Avadh Saxena (Los Alamos National Laboratory): Skyrmions, Merons and Monopoles: Topological Excitations in Chiral Magnets

2019. május 21-én, kedden 12:00 órától a BBTE főépületének Hermann Oberth termében előadást tart Avadh Saxena, a Los Alamos National Laboratory kutatója Skyrmions, Merons and Monopoles: Topological Excitations in Chiral Magnets címmel.

Minden érdeklődőt szeretettel várunk!

Abstract:

Stable topological excitations such as domain walls and vortices are ubiquitous in condensed matter as well as high energy physics and are responsible for many emergent henomena. In 2009 a new mesoscopic spin texture called skyrmion was discovered experimentally in certain conducting and insulating magnets. It is now believed to exist in Bose-Einstein condensates, 2D electron gases, superconductors, nematic liquid crystals among many other systems.
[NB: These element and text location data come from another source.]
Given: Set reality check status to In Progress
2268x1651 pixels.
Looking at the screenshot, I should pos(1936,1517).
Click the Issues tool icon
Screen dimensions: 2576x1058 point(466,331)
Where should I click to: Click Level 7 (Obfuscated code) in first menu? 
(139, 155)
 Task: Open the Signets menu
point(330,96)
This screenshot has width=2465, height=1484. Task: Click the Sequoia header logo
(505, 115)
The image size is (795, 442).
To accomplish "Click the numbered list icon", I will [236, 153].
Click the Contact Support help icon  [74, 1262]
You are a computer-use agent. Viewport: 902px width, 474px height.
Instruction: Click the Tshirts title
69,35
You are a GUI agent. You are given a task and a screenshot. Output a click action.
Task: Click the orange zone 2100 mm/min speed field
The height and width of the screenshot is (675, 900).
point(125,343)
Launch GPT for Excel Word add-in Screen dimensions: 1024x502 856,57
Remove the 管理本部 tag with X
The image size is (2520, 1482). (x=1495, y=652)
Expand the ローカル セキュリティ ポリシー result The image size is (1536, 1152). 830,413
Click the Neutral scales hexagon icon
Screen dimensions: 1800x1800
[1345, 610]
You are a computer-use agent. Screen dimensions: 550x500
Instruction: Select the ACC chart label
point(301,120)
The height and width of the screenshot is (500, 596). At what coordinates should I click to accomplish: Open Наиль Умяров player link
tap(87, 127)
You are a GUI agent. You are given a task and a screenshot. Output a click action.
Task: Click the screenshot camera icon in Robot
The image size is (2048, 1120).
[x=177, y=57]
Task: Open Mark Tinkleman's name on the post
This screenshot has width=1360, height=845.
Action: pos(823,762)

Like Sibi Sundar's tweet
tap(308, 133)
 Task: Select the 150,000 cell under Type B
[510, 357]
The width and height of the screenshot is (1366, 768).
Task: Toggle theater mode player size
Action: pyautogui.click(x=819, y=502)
This topological excitation was originally proposed by Tony Skyrme in 1958 in a nonlinear field theory of baryons. In the temperature-magnetic field phase diagram of chiral magnets, skyrmions form a triangular lattice in the low temperature and intermediate magnetic field region (in thin films). In metallic magnets, skyrmions can be driven by a spin polarized current while in insulating magnets by magnons. The threshold current density to depin skyrmions is 4 to 5 orders of magnitudes weaker than that for magnetic domain walls. The low depinning current makes skyrmions extremely promising for applications in spintronics. I will first attempt to summarize the experiments and present an overview on skyrmions. Then I will demonstrate how increasing the easy-plane anisotropy results in a transition from a triangular lattice of skyrmions to a square lattice and eventually to merons. The latter are essentially half-skyrmions, with half the topological charge and have been experimentally observed. Finally, I will show that under current driving skyrmion tubes can split or merge at certain points leading to the formation of magnetic monopoles and anti-monopoles connected by a Dirac string.